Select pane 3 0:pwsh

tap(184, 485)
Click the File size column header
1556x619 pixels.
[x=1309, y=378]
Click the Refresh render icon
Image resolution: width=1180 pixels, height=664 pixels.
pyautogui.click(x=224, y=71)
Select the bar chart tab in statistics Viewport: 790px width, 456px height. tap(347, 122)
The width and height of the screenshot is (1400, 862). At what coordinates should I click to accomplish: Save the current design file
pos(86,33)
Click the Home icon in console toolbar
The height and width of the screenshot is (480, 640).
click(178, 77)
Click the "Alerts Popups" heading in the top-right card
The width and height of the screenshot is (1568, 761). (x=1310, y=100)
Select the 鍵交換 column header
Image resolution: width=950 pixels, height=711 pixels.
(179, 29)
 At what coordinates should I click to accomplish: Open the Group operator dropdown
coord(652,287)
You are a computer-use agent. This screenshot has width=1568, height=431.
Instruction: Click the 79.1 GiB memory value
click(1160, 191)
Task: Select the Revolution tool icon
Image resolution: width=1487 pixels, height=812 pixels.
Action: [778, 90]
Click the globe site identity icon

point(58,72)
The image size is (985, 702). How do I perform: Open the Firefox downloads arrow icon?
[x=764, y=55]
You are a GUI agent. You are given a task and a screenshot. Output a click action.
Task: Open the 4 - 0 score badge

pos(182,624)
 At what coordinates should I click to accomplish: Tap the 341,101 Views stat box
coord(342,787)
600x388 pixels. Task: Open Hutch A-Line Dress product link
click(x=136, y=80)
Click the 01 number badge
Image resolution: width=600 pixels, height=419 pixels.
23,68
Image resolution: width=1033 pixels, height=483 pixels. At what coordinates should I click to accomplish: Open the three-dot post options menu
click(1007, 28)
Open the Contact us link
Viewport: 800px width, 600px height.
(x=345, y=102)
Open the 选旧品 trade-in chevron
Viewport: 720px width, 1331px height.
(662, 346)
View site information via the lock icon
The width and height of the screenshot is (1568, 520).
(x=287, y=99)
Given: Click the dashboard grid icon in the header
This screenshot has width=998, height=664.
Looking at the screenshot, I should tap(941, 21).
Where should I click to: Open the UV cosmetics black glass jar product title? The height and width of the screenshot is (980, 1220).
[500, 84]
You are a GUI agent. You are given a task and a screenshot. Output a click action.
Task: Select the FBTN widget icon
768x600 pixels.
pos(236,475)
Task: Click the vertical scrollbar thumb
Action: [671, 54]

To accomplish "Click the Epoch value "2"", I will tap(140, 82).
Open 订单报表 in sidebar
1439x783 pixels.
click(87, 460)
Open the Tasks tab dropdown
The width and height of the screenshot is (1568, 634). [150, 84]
= = =
> [ACTIVITY]: In full and without changes, give the data above once more.

> [PROBLEM SOLUTION]:
Select pane 3 0:pwsh

tap(184, 485)
Click the File size column header
1556x619 pixels.
[x=1309, y=378]
Click the Refresh render icon
Image resolution: width=1180 pixels, height=664 pixels.
pyautogui.click(x=224, y=71)
Select the bar chart tab in statistics Viewport: 790px width, 456px height. tap(347, 122)
The width and height of the screenshot is (1400, 862). At what coordinates should I click to accomplish: Save the current design file
pos(86,33)
Click the Home icon in console toolbar
The height and width of the screenshot is (480, 640).
click(178, 77)
Click the "Alerts Popups" heading in the top-right card
The width and height of the screenshot is (1568, 761). (x=1310, y=100)
Select the 鍵交換 column header
Image resolution: width=950 pixels, height=711 pixels.
(179, 29)
 At what coordinates should I click to accomplish: Open the Group operator dropdown
coord(652,287)
You are a computer-use agent. This screenshot has width=1568, height=431.
Instruction: Click the 79.1 GiB memory value
click(1160, 191)
Task: Select the Revolution tool icon
Image resolution: width=1487 pixels, height=812 pixels.
Action: [778, 90]
Click the globe site identity icon

point(58,72)
The image size is (985, 702). How do I perform: Open the Firefox downloads arrow icon?
[x=764, y=55]
You are a GUI agent. You are given a task and a screenshot. Output a click action.
Task: Open the 4 - 0 score badge

pos(182,624)
 At what coordinates should I click to accomplish: Tap the 341,101 Views stat box
coord(342,787)
600x388 pixels. Task: Open Hutch A-Line Dress product link
click(x=136, y=80)
Click the 01 number badge
Image resolution: width=600 pixels, height=419 pixels.
23,68
Image resolution: width=1033 pixels, height=483 pixels. At what coordinates should I click to accomplish: Open the three-dot post options menu
click(1007, 28)
Open the Contact us link
Viewport: 800px width, 600px height.
(x=345, y=102)
Open the 选旧品 trade-in chevron
Viewport: 720px width, 1331px height.
(662, 346)
View site information via the lock icon
The width and height of the screenshot is (1568, 520).
(x=287, y=99)
Given: Click the dashboard grid icon in the header
This screenshot has width=998, height=664.
Looking at the screenshot, I should tap(941, 21).
Where should I click to: Open the UV cosmetics black glass jar product title? The height and width of the screenshot is (980, 1220).
[500, 84]
You are a GUI agent. You are given a task and a screenshot. Output a click action.
Task: Select the FBTN widget icon
768x600 pixels.
pos(236,475)
Task: Click the vertical scrollbar thumb
Action: [671, 54]

To accomplish "Click the Epoch value "2"", I will tap(140, 82).
Open 订单报表 in sidebar
1439x783 pixels.
click(87, 460)
Open the Tasks tab dropdown
The width and height of the screenshot is (1568, 634). [150, 84]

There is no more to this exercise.